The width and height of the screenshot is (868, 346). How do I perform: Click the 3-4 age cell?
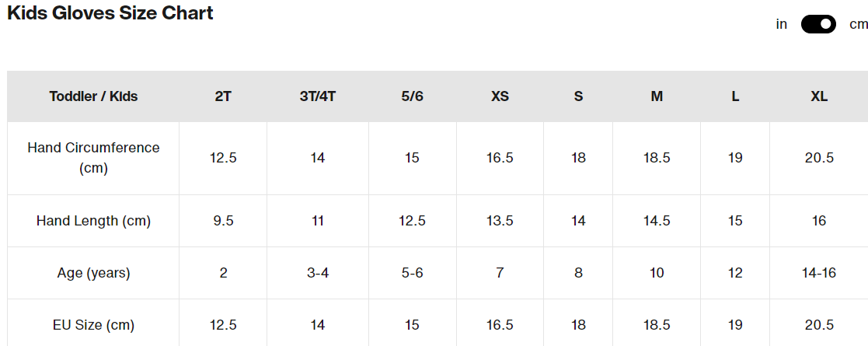[317, 273]
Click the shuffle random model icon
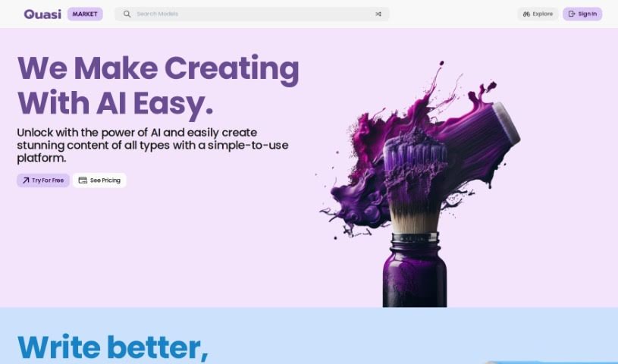The width and height of the screenshot is (618, 364). coord(378,14)
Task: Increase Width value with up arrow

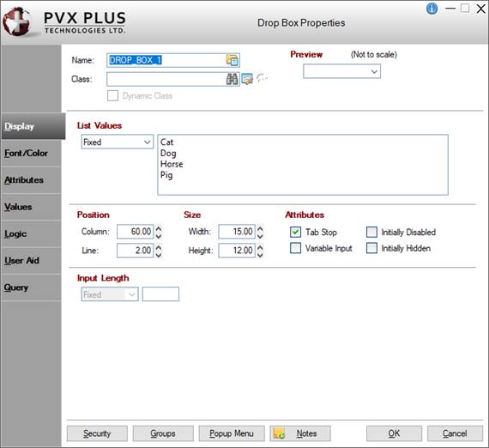Action: pyautogui.click(x=260, y=228)
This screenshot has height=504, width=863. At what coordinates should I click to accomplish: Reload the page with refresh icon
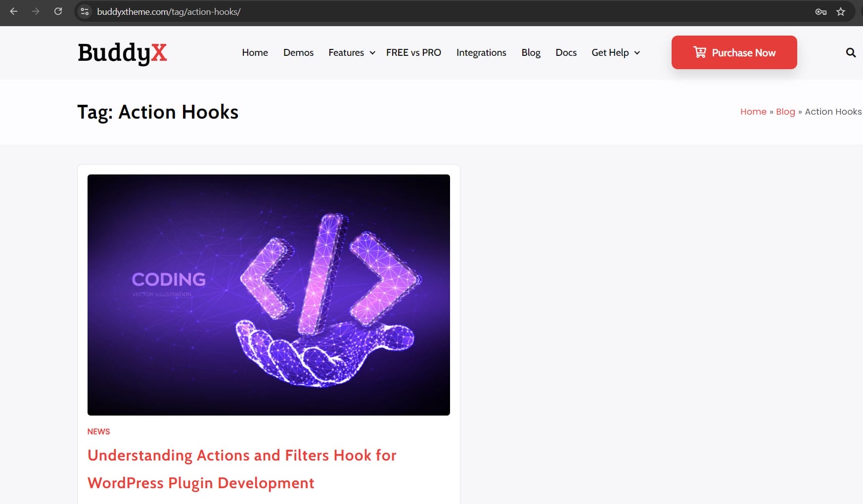[x=58, y=11]
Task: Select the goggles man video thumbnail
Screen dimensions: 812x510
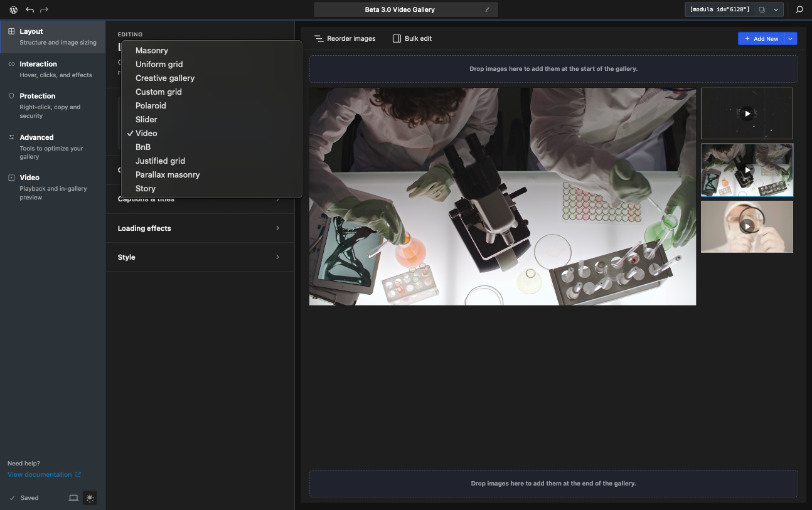Action: (x=747, y=226)
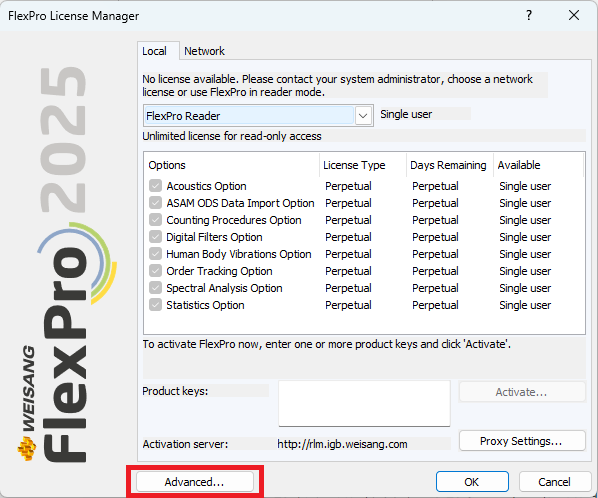Toggle the Spectral Analysis Option checkbox

(x=155, y=288)
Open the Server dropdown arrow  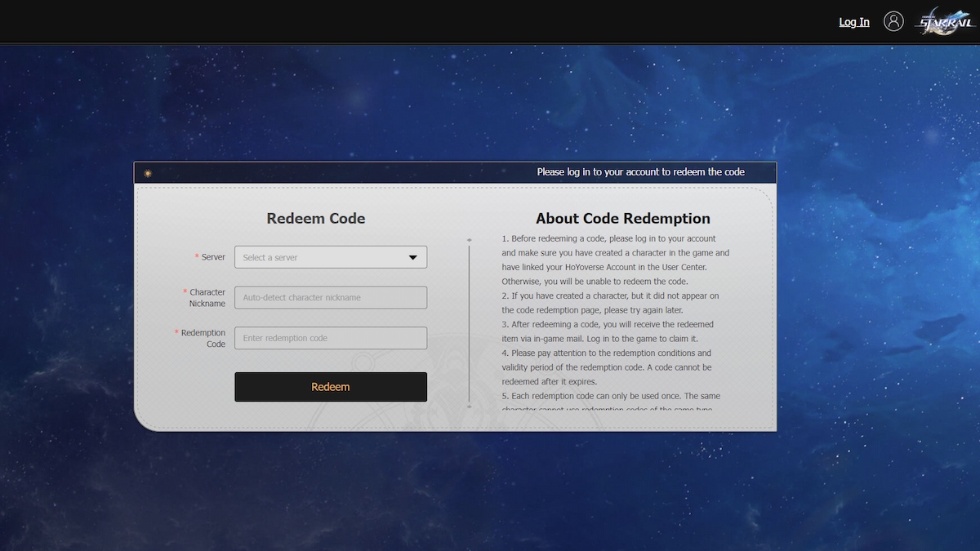413,257
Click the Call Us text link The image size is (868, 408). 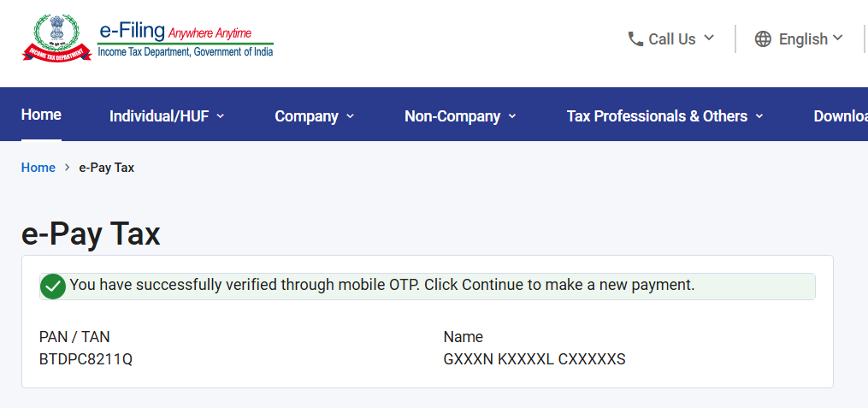pos(672,39)
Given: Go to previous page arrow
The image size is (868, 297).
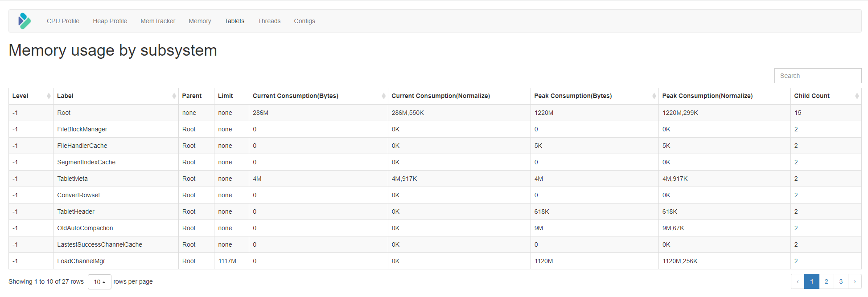Looking at the screenshot, I should click(x=798, y=281).
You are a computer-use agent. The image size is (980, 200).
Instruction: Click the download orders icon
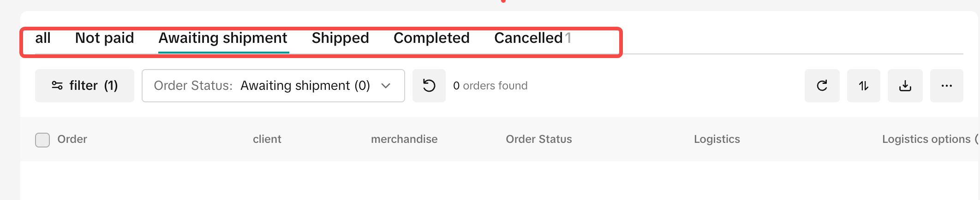[x=905, y=86]
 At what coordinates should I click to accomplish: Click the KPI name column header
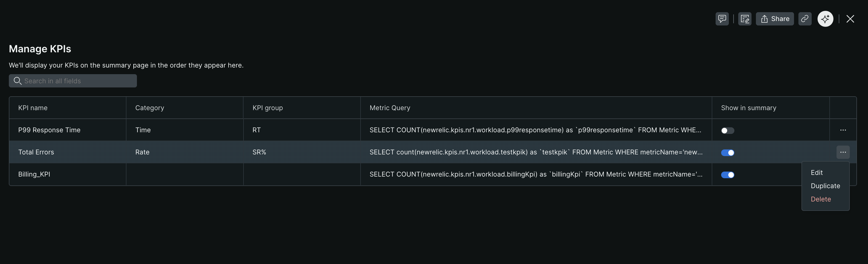(x=33, y=107)
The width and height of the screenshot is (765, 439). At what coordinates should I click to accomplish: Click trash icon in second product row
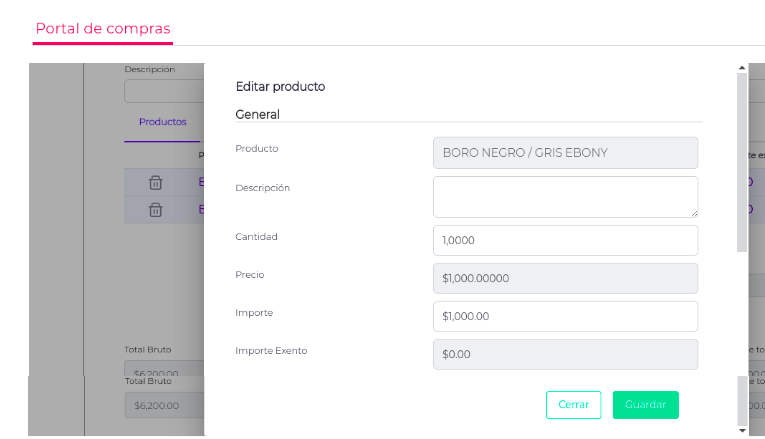pos(156,209)
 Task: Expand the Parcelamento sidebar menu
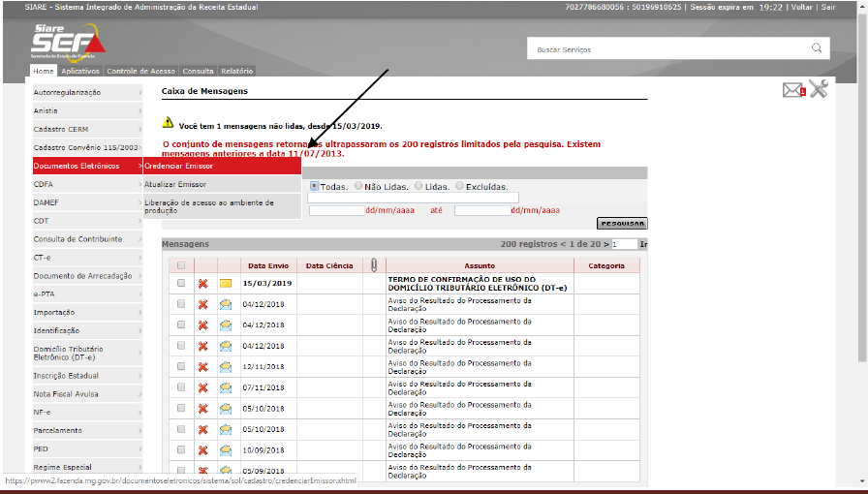pyautogui.click(x=85, y=430)
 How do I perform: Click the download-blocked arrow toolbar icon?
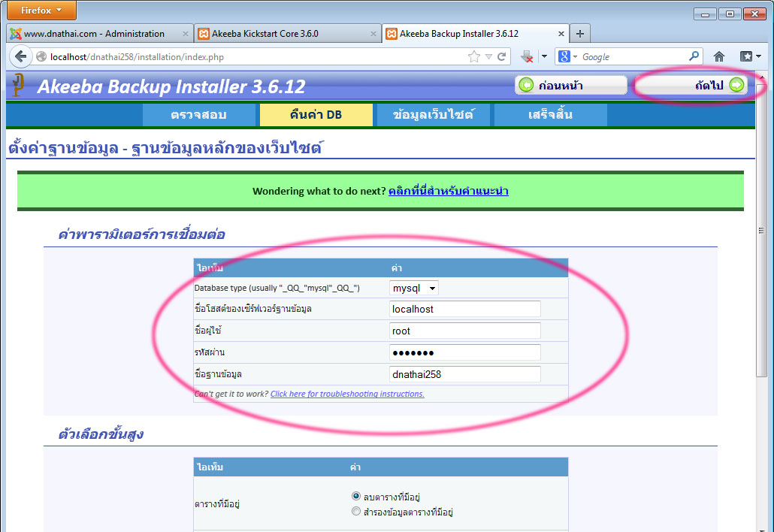coord(528,57)
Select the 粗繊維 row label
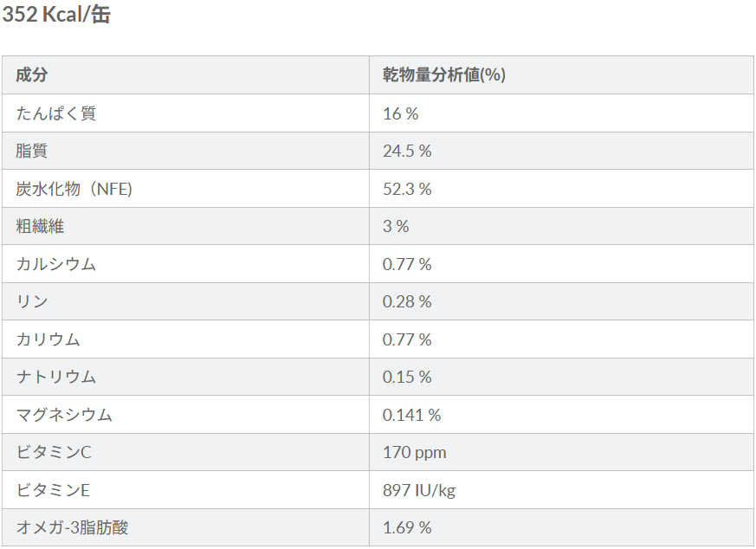This screenshot has height=549, width=756. [x=40, y=226]
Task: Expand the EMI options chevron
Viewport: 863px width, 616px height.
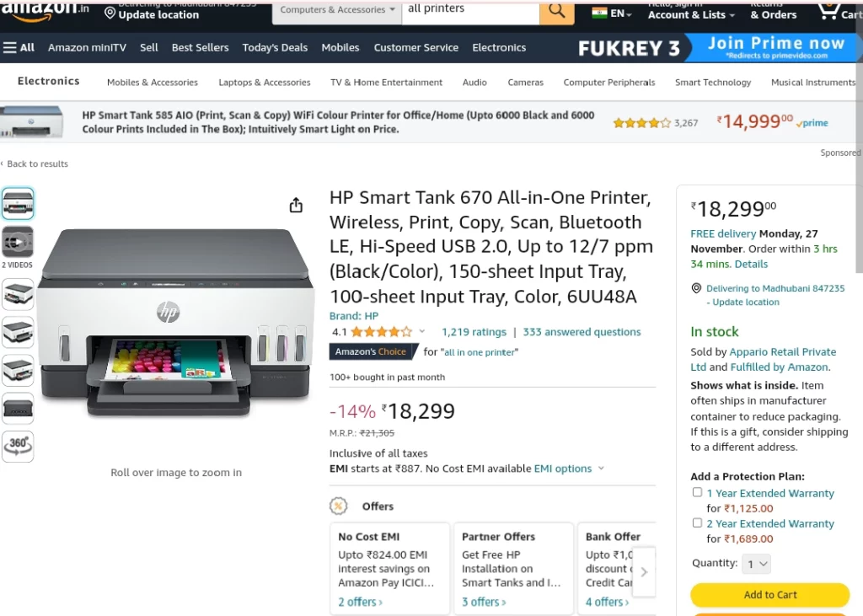Action: 601,468
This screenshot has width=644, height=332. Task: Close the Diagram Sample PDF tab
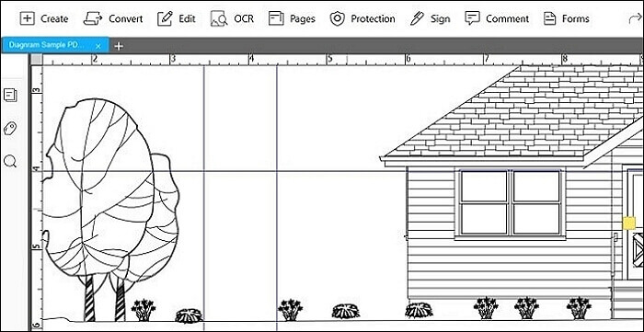(98, 46)
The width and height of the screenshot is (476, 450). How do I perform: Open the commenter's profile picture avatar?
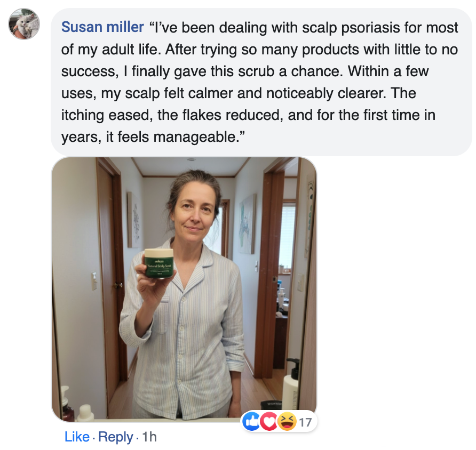[24, 25]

┄┄┄┄┄┄┄┄┄┄

Task to complete: Nothing but the lines from the one containing "The width and height of the screenshot is (476, 450)." through the end of the listing is to be output, and those lines are to be output exactly, pictures excluded.

Answer to the problem:
The width and height of the screenshot is (476, 450). How do I perform: Open the commenter's profile picture avatar?
[24, 25]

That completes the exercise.